Some Key Terms  

Before we go any further, we need to understand what these two terms mean. A simplified explanation can help us move forward to break it down and learn more about it.  

Export Bill Collection: It refers to the process of sending export bills to an overseas buyer through an exporter’s bank to collect payments.  

Export Bill Discounting: Export bill discounting is a practice that allows for businesses to receive faster payment for their goods on credit after they shipped to the buyer.  

Great! Now, we have the barebones of what these two practices are. And what they have in common: payments to the seller. But let’s see how both of them work to understand these processes better.  

For export bill collection, the exporter’s bank sends a set of necessary documents to the overseas buyer to receive their payments. Once the buyer has received the exports, he sends in the money. And the bank then goes ahead and credits the amount to the exporter’s bank account.  

In export bill discounting, a business and buyer agree to a contract that allows the buyer to ship their goods on credit. It means the company can issue its financial intermediary to ask for early payment on the goods. 

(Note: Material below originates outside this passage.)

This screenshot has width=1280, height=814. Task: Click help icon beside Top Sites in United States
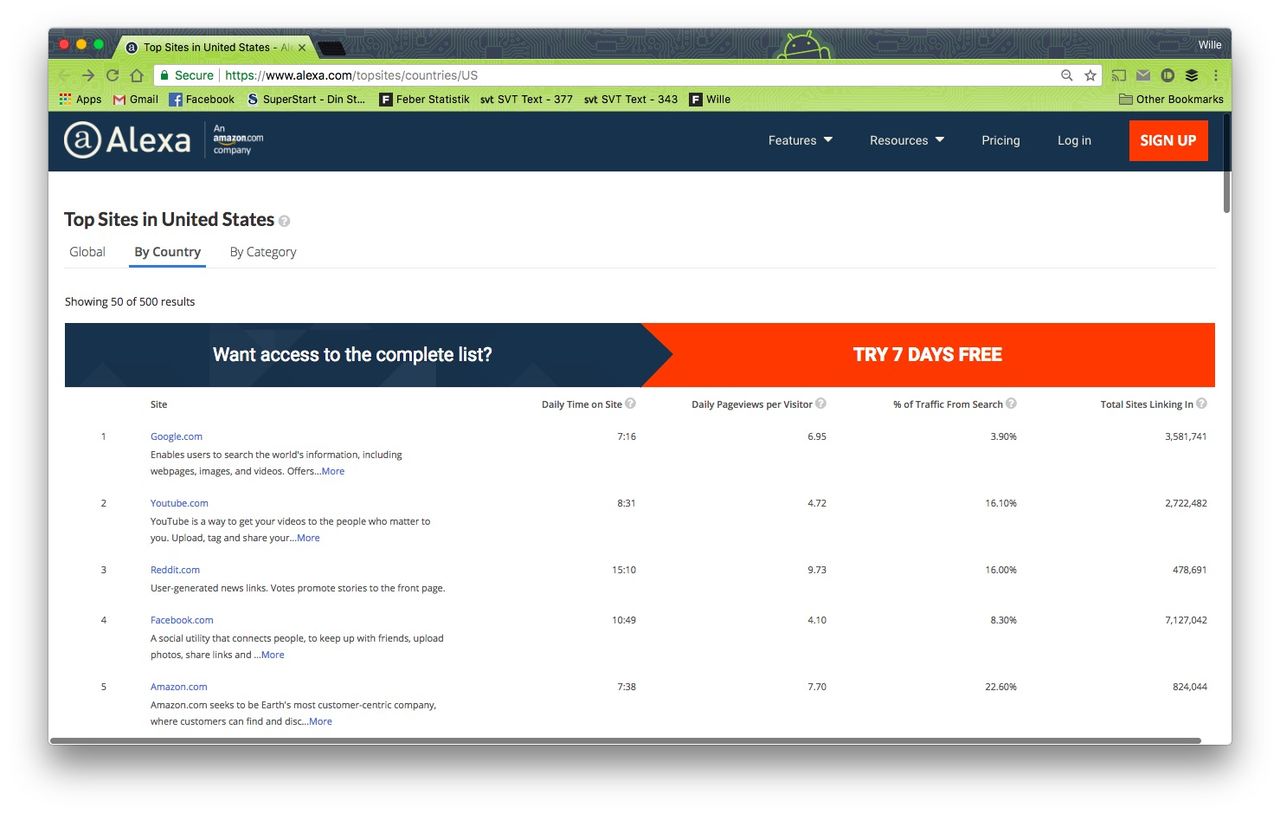click(284, 221)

Export bill discounting, thus speeds up the whole process of payments.  


The crucial difference between export bill collection and export bill discounting is the time of the payments. While in export bill collection, the seller only receives the money after the buyer receives the goods, in export bill discounting, the seller can request early payments as per the contract.  

But these differences also mean that export bill collection is more secure and reliable. It is also an inexpensive method of payment for both the buyer and the seller. The buyer can withhold payment if they’re not happy with the product, and the seller can still own the tile of the goods until they receive payment. It protects both parties and keeps them accountable to each other in a much more straight-forward manner.  

Export Bill Discounting, without a doubt, has a much quicker payment process. The seller doesn’t have to wait to get the shipment, wait for them to process it, sell it, and then get paid. It also allows the business to generate more working capital so they can expand and grow more rapidly. 

It also simplifies international procedures. With export bill discounting you don’t have to worry about dealing with a different money system or financial culture.  

It is also true that export bill discounting incurs fewer expenses as well. Neither practice is inherently better than the other. It is wholly dependent on what is best for your business, in the end.